Quote the items below word for word, beginning at the line that contains "The image size is (1024, 695)." and continuing through the end of the items. Omit the pictures from your answer.

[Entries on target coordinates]
========

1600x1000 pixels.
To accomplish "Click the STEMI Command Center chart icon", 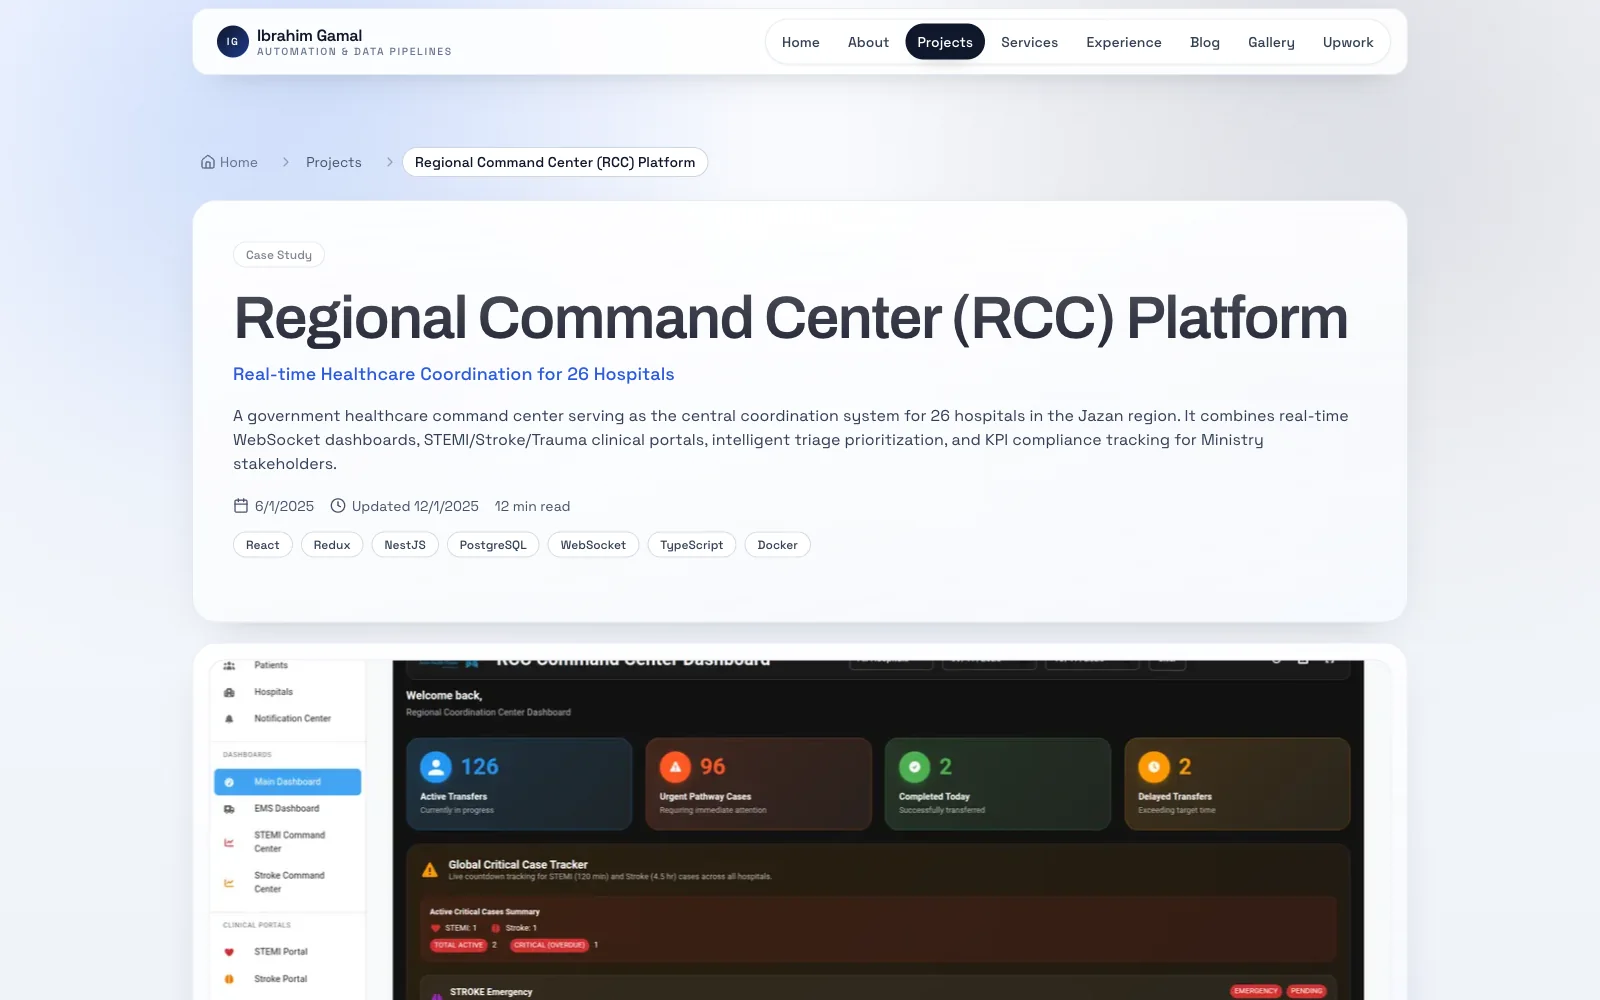I will point(229,841).
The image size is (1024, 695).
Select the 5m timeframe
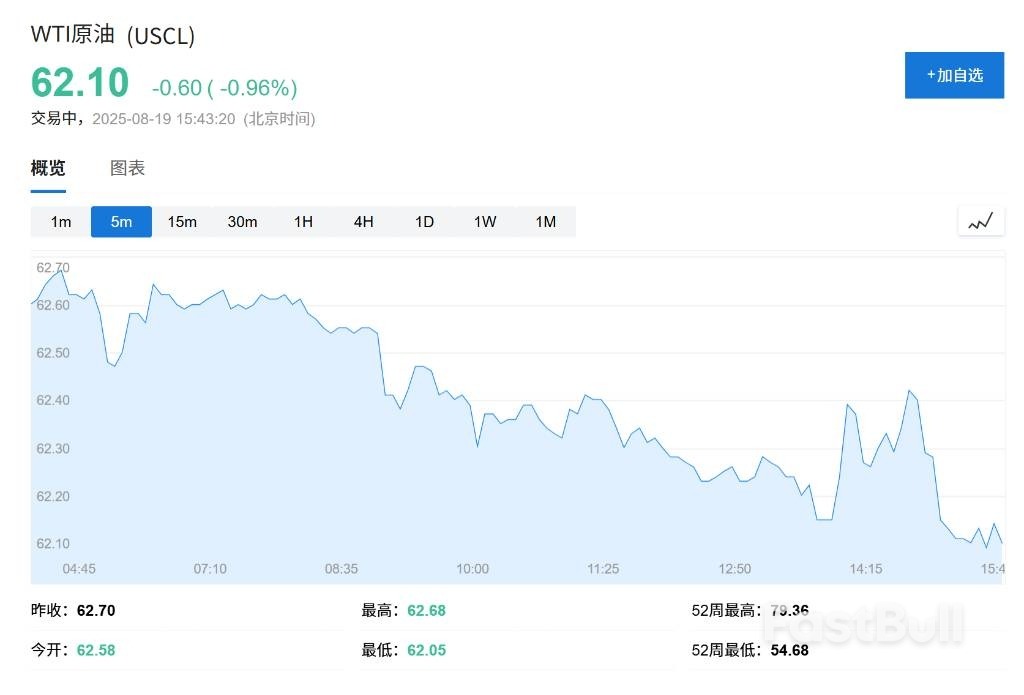tap(121, 221)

========

Output for this exercise.
The image size is (1024, 695).
Select the 5m timeframe
tap(121, 221)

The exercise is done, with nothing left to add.